Results: There were 115 progressors and 370 non-progressors. The deep-learned features were better than user-defined features in AUC (55.0% vs. 45.0%), precision (27.0% vs 22.0%) and NPV (79.1% vs. 74.9%) at p < 0.05. Combining both sets of features did not alter performance. There were no differences in sensitivity and specificity between deep learned features and user-defined features.
Conclusion: Using only lesion masks, DL was able to learn features more predictive of disability progression in SPMS than user-defined features. Observed improvements in precision and NPV of deep-learned features compared to user-defined features may be due to the DLN learning use of spatial information that is lost in global BPF and T2LV measures.
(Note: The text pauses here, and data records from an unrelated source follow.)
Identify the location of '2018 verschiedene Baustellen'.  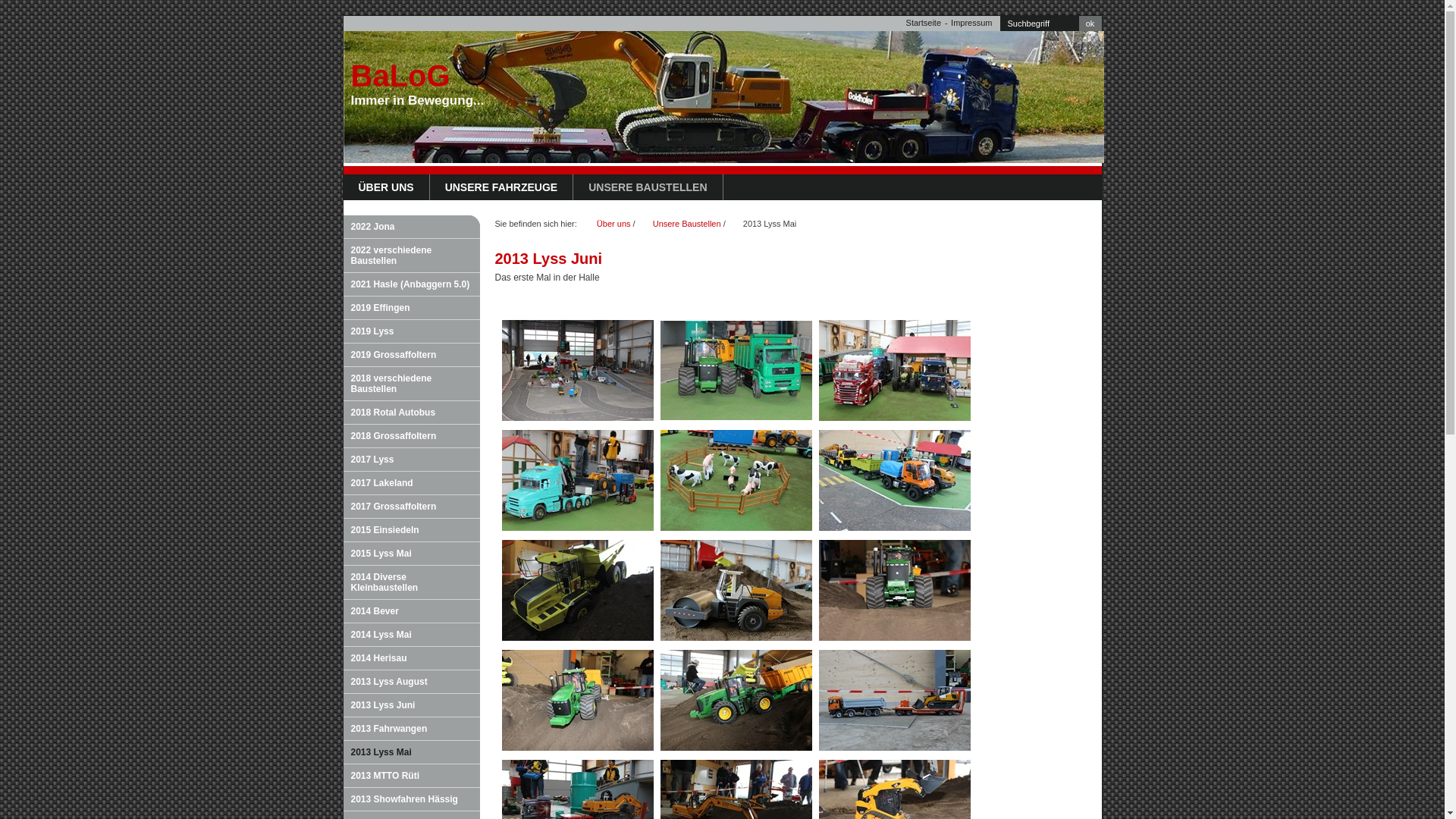
(411, 383).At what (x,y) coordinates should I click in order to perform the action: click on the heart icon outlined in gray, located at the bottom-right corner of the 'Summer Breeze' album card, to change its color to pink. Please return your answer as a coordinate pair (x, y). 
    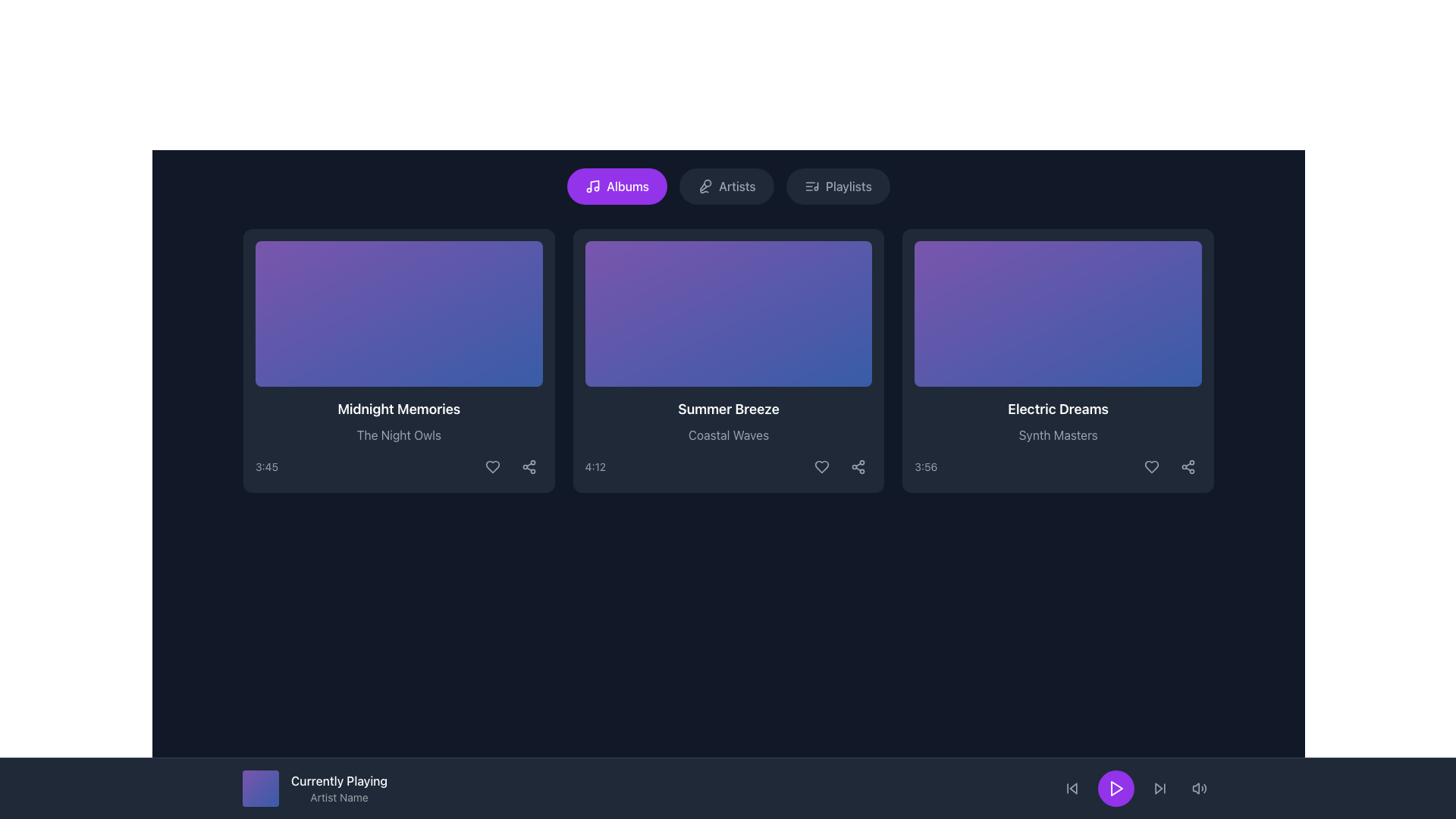
    Looking at the image, I should click on (821, 466).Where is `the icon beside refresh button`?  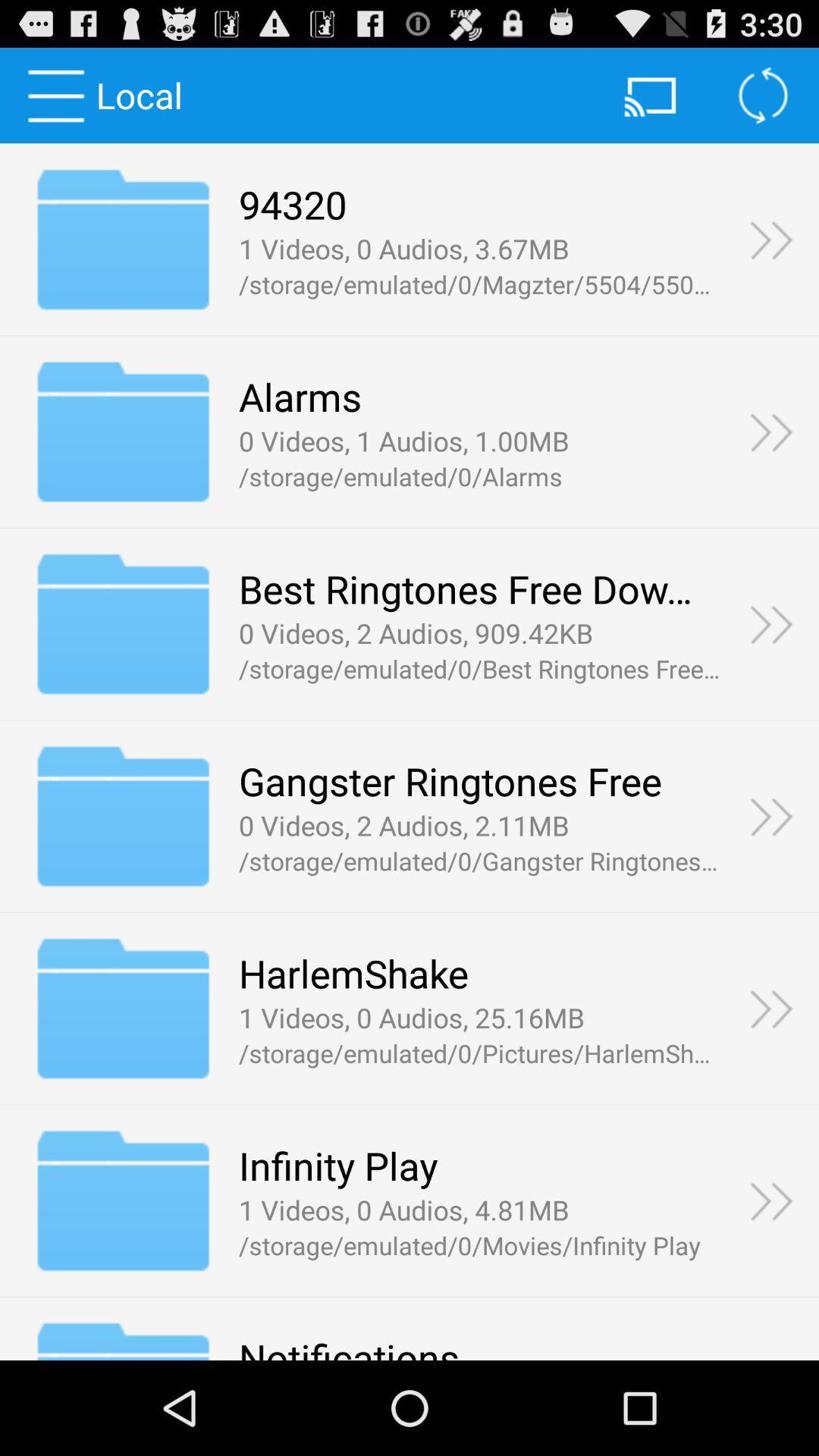
the icon beside refresh button is located at coordinates (651, 94).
Disclosure: Marco T. K. Law has nothing to disclose. Anthony Traboulsee has the following competing financial interests: research funding from Biogen, Chugai, Novartis, Roche, Sanofi Genzyme, and consultancy honoraria from Biogen, Roche, Sanofi Genzyme, Teva Neuroscience. David K. B. Li has received research funding from the Canadian Institute of Health Research and Multiple Sclerosis Society of Canada. He is the Emeritus Director of the UBC MS/MRI Research Group which has been contracted to perform central analysis of MRI scans for therapeutic trials with Novartis, Perceptives, Roche and Sanofi-Aventis. The UBC MS/MRI Research Group has also received grant support for investigator-initiated independent studies from Genzyme, Merck-Serono, Novartis and Roche. He has acted as a consultant to Vertex Pharmaceuticals and served on the Data and Safety Advisory Board for Opexa Therapeutics and Scientific Advisory Boards for Adelphi Group, Celgene, Novartis and Roche. He has also given lectures which have been supported by non- restricted education grants from Biogen-Idec, Novartis, Sanofi-Genzyme and Teva. Robert Carruthers is Site Investigator for studies funded by Roche, Novartis, MedImmune, EMD Serono and receives research support from Teva Innovation Canada, Roche Canada and Vancouver Coastal Health Research Institute. Robert Carruthers has done consulting work and has received honoraria from Roche, EMD Serono, Sanofi, Biogen, Novartis, and Teva. Mark S. Freedman has received a research/educational grant from Genzyme; received honoraria or consultation fees from Actelion, BayerHealthcare, BiogenIdec, Chugai, Clene Nanomedicine, EMD Canada, Genzyme, Merck Serono, Novartis, Hoffman La-Roche, Sanofi-Aventis, Teva Canada Innovation; is member of a company advisory board, board of directors or other similar group of Actelion, BayerHealthcare, BiogenIdec, Hoffman La-Roche, Merck Serono, MedDay, Novartis, Sanofi- Aventis and is on speaker ́s bureau for Genzyme. Shannon Kolind has received a research/educational grant funding from Genzyme and Roche. Roger Tam has received research support as part of sponsored clinical studies from Novartis, Roche, and Sanofi Genzyme.